Edge contestó secamente:

—No te refieres a algo mejor, sino a algo más fácil. —La miró, estudiándola—. Supongo que podrías pasar por una chica mexicana inusualmente bonita. O una chica de una isla tropical.

—¡Vaya! —Sonrió—. Dígame los nombres de algunas.

—Diablos, podrías afirmar que eres la reina de Saba, pero no esperes que la gente crea en tu palabra. La reina de Saba era una mujer lista y tú tendrías que educarte, refinarte y pulirte. Como decir puede en vez de pue. —Lunes dejó de sonreír y pareció ofendida—. Tu hermana Domingo, en cambio…
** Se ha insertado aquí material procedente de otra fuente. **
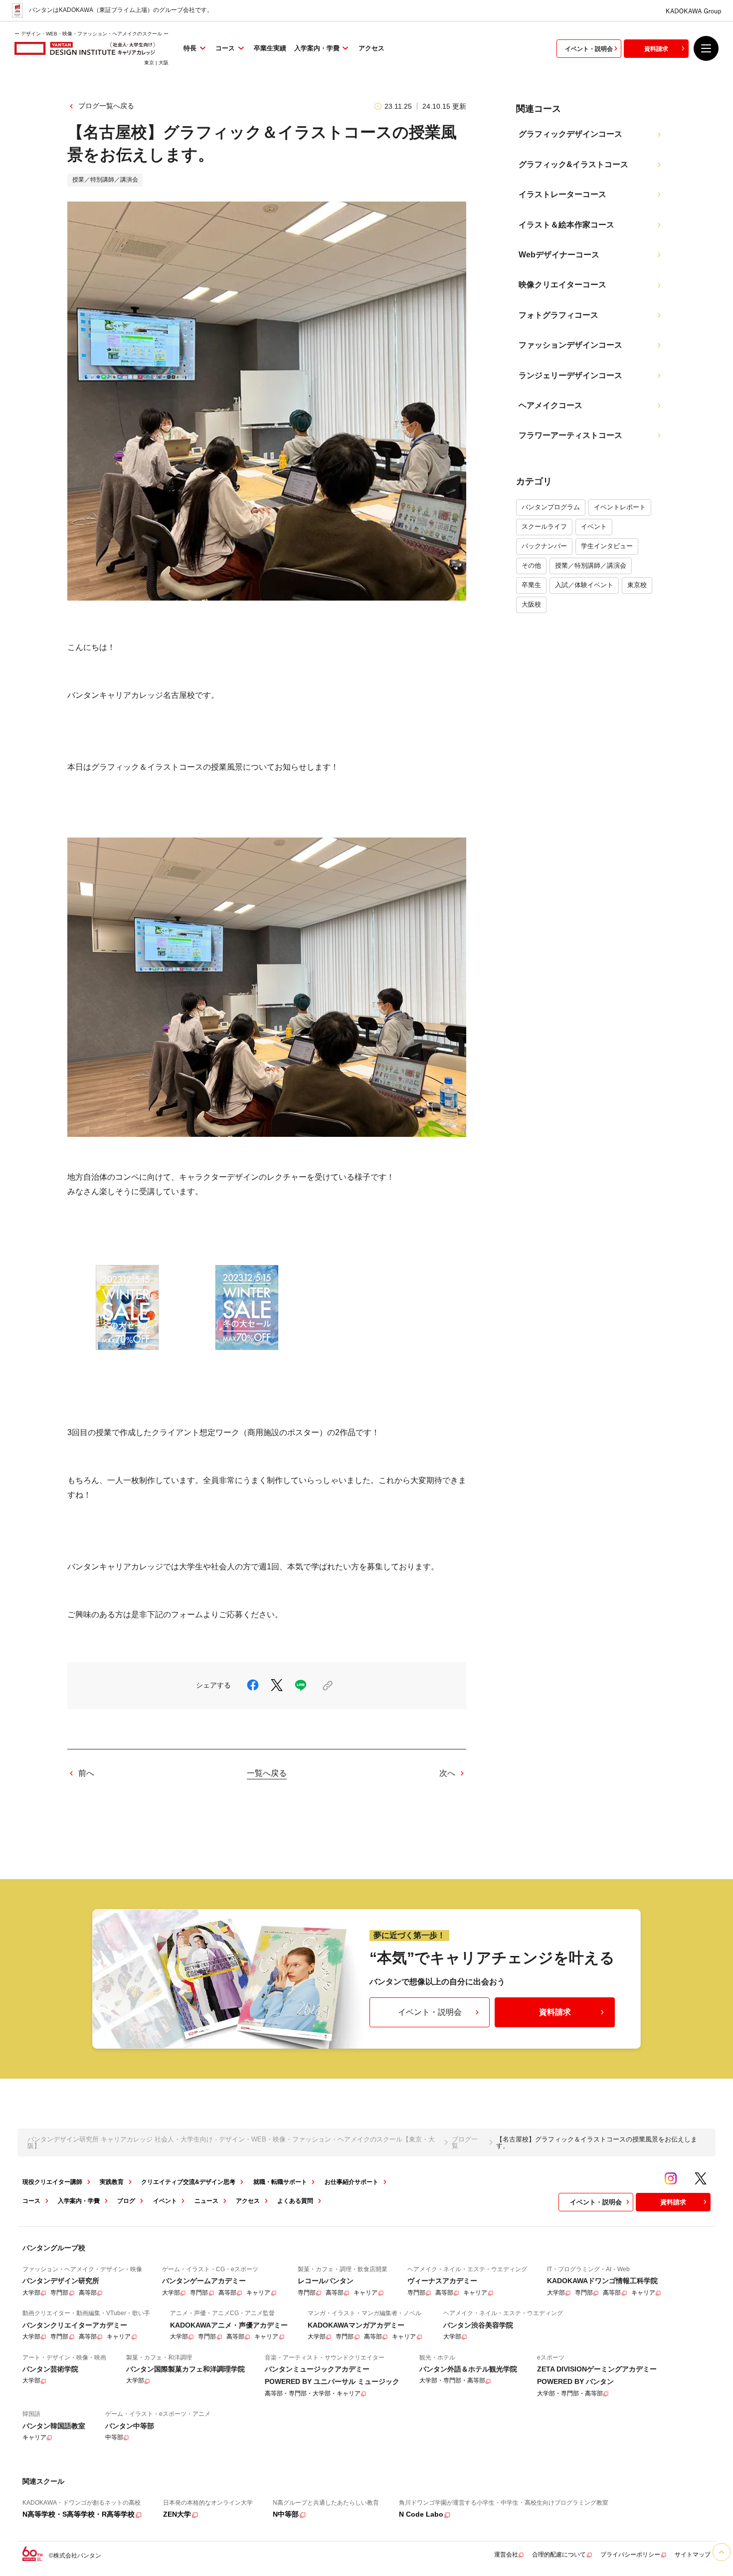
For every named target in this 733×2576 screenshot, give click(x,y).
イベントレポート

—¡Claro, ella! —exclamó Lunes con resentimiento—. No le importa ser mulata mientras pueda hablar bien y exhibir sus buenos modales. ¡Maldita sea! Y cualquier hombre nuevo podría ver que soy su hermana, otra mulata, ¿verdad? ¡No puedo mejorar si ella no lo hace, coño!

Edge suspiró, renunció a convencerla y se fue a ayudar a Florian en la organización del funeral de Quincy-Alí Babá.